Film PSY 3 kultowym raczej nie zostanie. Nie te czasy, nie ta epoka, nie ten widz. Nawet nie ta realizacja czy fabuła. Esbecy, którzy „trzęśli” PRL-em i III RP ustąpili na rzecz „Młodych Wilków” i sami dogorywają pod respiratorami czy na emeryturach. Nie jest to motyw atrakcyjny dla tworzenia wiekopomnych analiz socjologicznych. W 2020 roku, mamy też innego widza.
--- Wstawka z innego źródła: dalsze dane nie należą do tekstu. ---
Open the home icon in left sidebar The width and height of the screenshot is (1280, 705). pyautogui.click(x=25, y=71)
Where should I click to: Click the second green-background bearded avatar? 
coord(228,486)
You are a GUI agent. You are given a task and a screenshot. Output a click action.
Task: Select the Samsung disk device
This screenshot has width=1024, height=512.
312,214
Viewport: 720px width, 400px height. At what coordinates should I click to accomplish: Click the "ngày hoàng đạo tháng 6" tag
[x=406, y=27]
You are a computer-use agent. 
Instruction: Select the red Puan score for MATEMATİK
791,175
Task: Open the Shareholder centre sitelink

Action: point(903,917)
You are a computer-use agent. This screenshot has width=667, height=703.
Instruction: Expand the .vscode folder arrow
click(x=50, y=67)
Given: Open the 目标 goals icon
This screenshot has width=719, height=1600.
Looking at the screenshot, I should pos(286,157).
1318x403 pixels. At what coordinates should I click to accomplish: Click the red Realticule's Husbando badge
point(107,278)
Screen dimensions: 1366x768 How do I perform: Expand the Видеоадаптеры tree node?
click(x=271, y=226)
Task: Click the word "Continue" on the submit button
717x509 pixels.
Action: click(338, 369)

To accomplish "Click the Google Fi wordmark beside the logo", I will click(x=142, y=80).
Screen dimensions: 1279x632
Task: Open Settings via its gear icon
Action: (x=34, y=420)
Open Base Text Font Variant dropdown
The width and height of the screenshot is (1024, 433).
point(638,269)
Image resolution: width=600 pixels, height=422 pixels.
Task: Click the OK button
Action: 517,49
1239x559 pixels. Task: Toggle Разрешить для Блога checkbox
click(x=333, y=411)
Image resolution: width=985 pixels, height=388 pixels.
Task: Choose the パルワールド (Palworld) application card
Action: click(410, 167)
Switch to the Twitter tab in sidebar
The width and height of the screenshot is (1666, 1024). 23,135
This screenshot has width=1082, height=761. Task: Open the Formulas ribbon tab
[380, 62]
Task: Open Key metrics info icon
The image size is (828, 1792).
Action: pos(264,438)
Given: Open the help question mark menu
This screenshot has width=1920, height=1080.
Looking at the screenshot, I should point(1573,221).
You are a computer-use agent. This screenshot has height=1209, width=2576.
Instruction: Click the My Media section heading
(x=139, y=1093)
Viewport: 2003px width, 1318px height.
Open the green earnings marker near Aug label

Widz urobiony przez lata innym kinem innymi produkcjami, może czuć się zagubiony w prostej lecz zgrabnie opowiedzianej historii, w której kamera nie lata jakby operator miał delirium. Opowieści na wskroś anachronicznej – nie ma rozterek bohaterów – trzeba zabić skurw…ów koniec i kropka. Widzimy słabość Franza spowodowaną…no właśnie czym (?), ale darowano nam widoku, w którym Morwiec zażywa garść leków, Franz cierpi na prostatę, a Daniel (Jan Frycz) szuka recept refundowanych. Nawet i Witkowski nie waha się, chociaż wie że weterani mimo wszystko mają jakąś tam rację realizując swój cel.

Co więcej PSY 3, pozbawione są feminizmu. Nie mamy w filmie silnej „baby” ani korponiunii z kulturowym testosteronem czy jakiejś niedogolonej „aktywistki” społecznej czy innego lewicowego badziewia. Mamy w sumie jedną postać kobiecą – Ola – dziewczyna pracująca na stacji benzynowej, która nie robi z siebie bóg wie kogo, że lubi kino offowe i chce tylko mieć rodzinę i żeby nigdy jej bieda materialna zagrażała. Dlatego związana jest z fabrykantem z Pabianic i ma dylemat – czy wygodne życie w Pabianicach czy ekscytujące z jakimś tam znaczeniem z Witkowskim. I nic ponad to.